Abstract
Uterine leiomyomas are the most common tumours arising from the female reproductive tract. However, giant myomas, which are greater than 11.4 kg in weight, are exceedingly rare. They may cause a pressure effect on surrounding organs, heart and lungs, which can be potentially life threatening. We present a case of a 53-year-old woman with a massive uterine mass complicated by restrictive lung disease.
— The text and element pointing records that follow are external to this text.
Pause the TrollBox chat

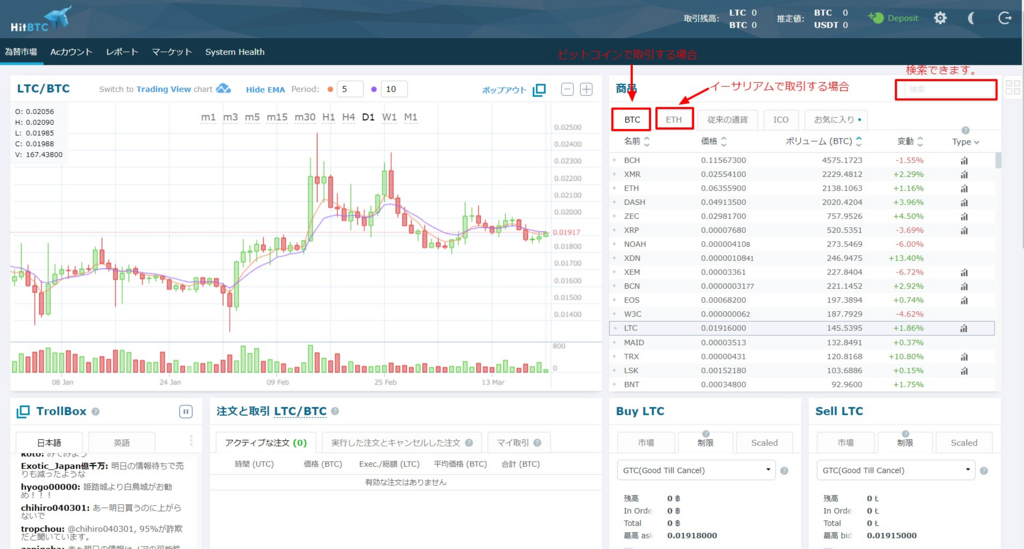pyautogui.click(x=185, y=411)
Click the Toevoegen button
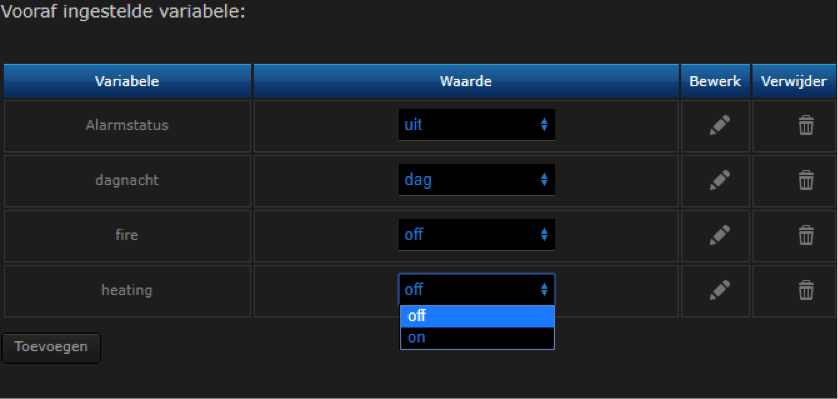The width and height of the screenshot is (838, 399). [x=51, y=348]
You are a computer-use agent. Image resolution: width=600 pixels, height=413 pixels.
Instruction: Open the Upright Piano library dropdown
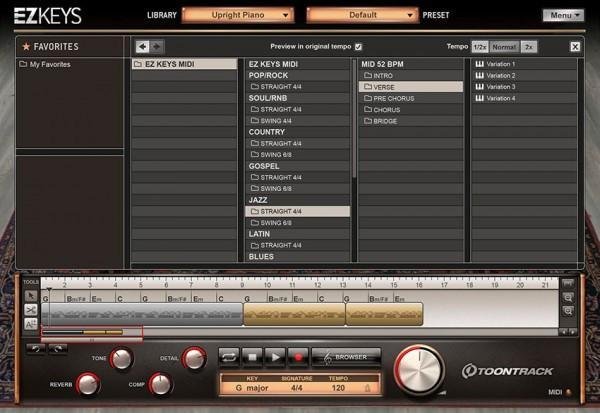[238, 15]
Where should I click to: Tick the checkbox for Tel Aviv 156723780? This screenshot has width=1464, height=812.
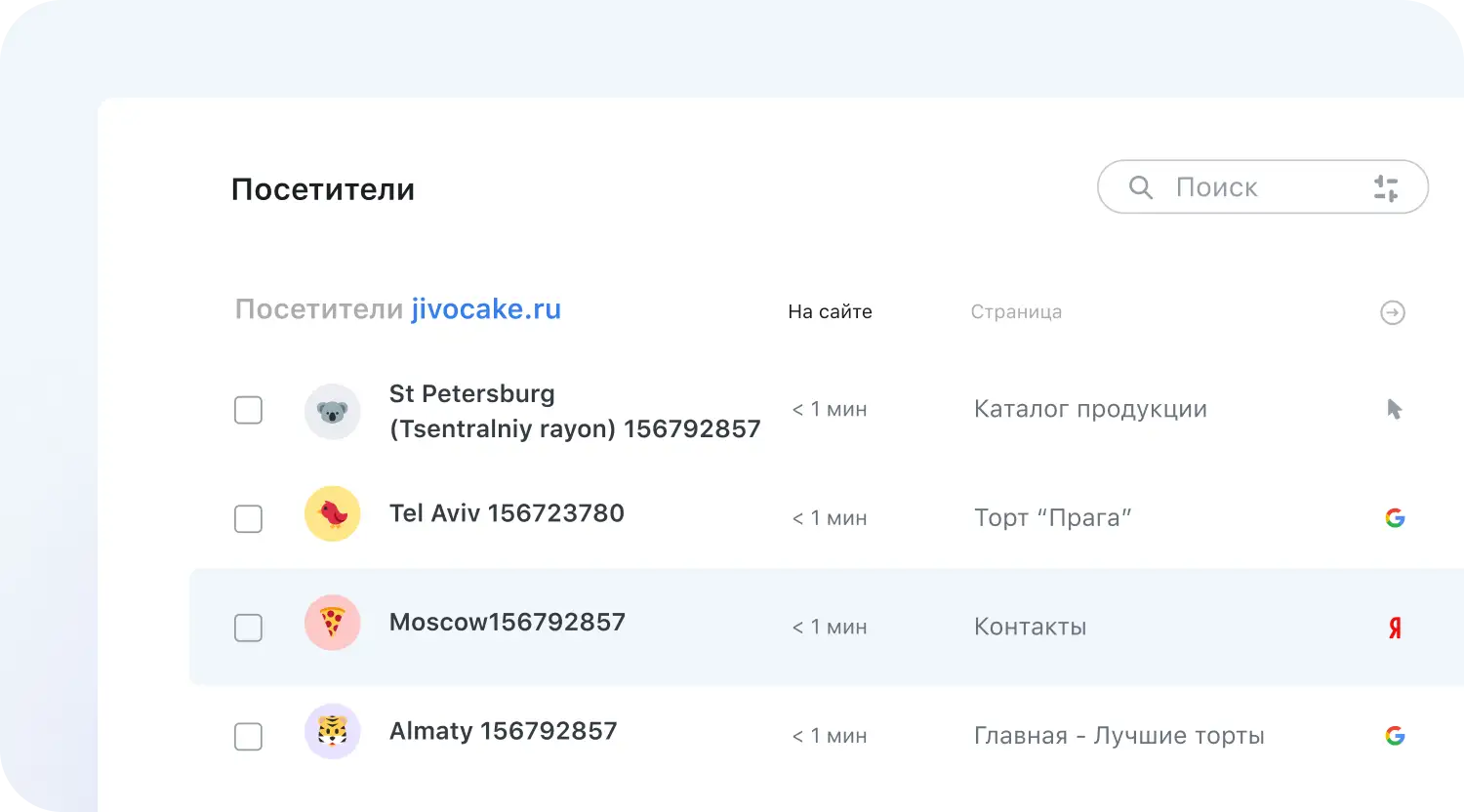pos(248,519)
She underwent a total abdominal hysterectomy and bilateral salpingo-oophorectomy with frozen section and reconstruction of the abdominal wall by the gynaecologists and plastic surgeons. The excised specimen weighed 27.8 kg, which included a benign subserosal leiomyoma measuring 64 by 50.5 by 15 cm. Intraoperative blood loss was 7 L and her postoperative recovery was complicated by coagulopathy and haemorrhagic shock. This case illustrates the pivotal role of multidisciplinary care in the management of complicated surgical patients and the need for careful perioperative care.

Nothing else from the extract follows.